Sometimes I fall into this one. At it’s most extreme quite a few years back I felt that Buddhist principles should be taught in schools and that everyone needed to be protected from their own stupidity by my preachy intervention. Well I’ve almost gotten over that. (almost)
The main issue is aggression. Often if there’s too much hope you begin to have a strong sense of enemy. Then the whole process of trying to alleviate suffering actually adds more suffering because of your aggression toward the oppressor. Pema Chodron in an interview
Having enemies makes someone feel important. It caters directly to one’s own sense of importance in the world. Only important people have enemies. It means I matter somehow if people attack me. So blowing up an oppressor into a huge monster (seen the G-20 demonstrations lately?) makes my puny fight, my David vs the Goliath all the more important.
The manufacture of enemies is quite a simple process. Blow something out of proportion and then place blame. The other will likely oblige since this is a common mind game that everyone knows the rules to however subconsciously. And voila an enemy is born and a feud initiated.
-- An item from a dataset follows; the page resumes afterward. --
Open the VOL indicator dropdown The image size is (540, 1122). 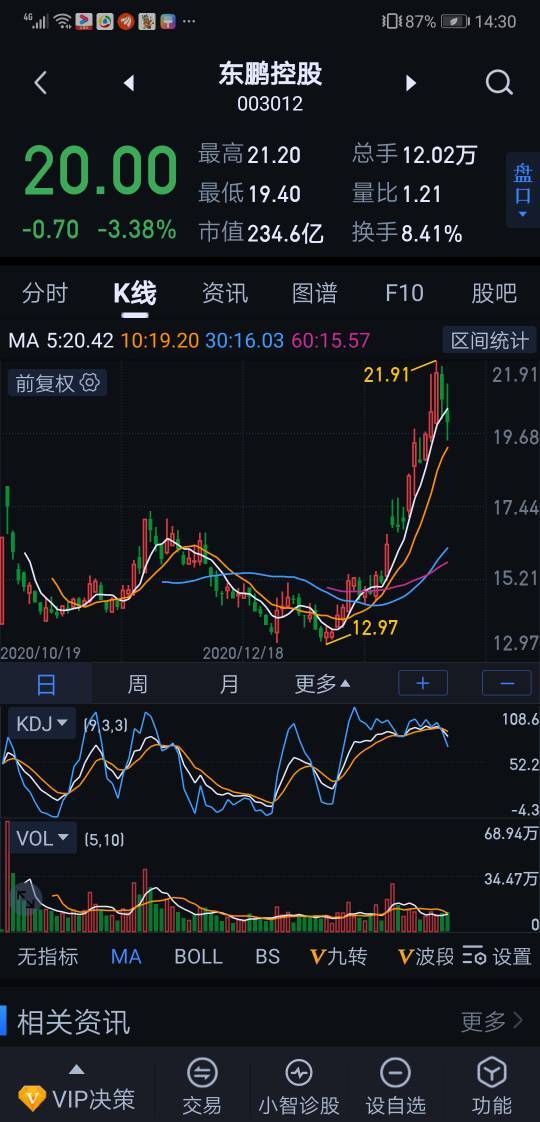42,838
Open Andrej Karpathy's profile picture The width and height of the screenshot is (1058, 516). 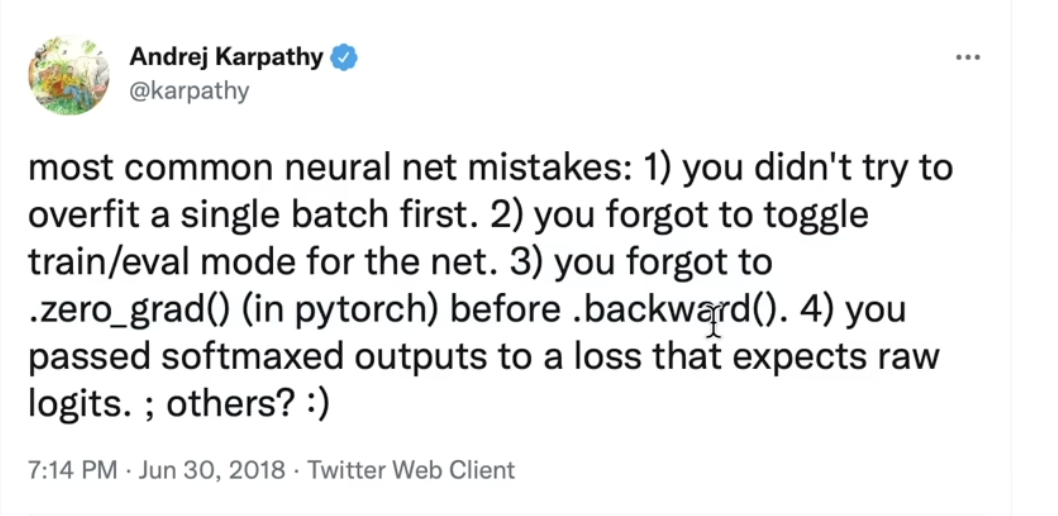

Being one’s own worst enemy. There’s a lot of masochism that gets hyped as witty banter or a way to avoid discouragement or as outright self-loathing. This stuff usually comes out in a self-confessional mode (ahem!-blogs blogs-that was like cough cough) and invites others to jump on the bandwagon as well. This includes the “I’m a bad Buddhist” badge. A negative ideal if you will.
If one cannot conjure up some external enemies becoming a target one’s self is just about as good. This Ophelia complex (see a great post from the old Interdependence Project blog called Hardcore Dharma is the Best Buddhist by Julia May Jonas for some more on being a “bad Buddhist” among other related things)
For example, I met a woman once at a social event who prefaced nearly everything she said with “I’m just sooo naughty…” She thought it was cute or witty. After about the 10th time it got really irritating. And she kept at it but in an almost insistent way. I wanted to say “Well stop being so naughty then or stop thinking of yourself in those terms and you won’t have so many issues to carry on about endlessly.” But I don’t think she would have got it. And I didn’t say it. There would have been nothing I could have said that would have stopped her except to agree with her self-evaluation. And I couldn’t do that. So I walked away.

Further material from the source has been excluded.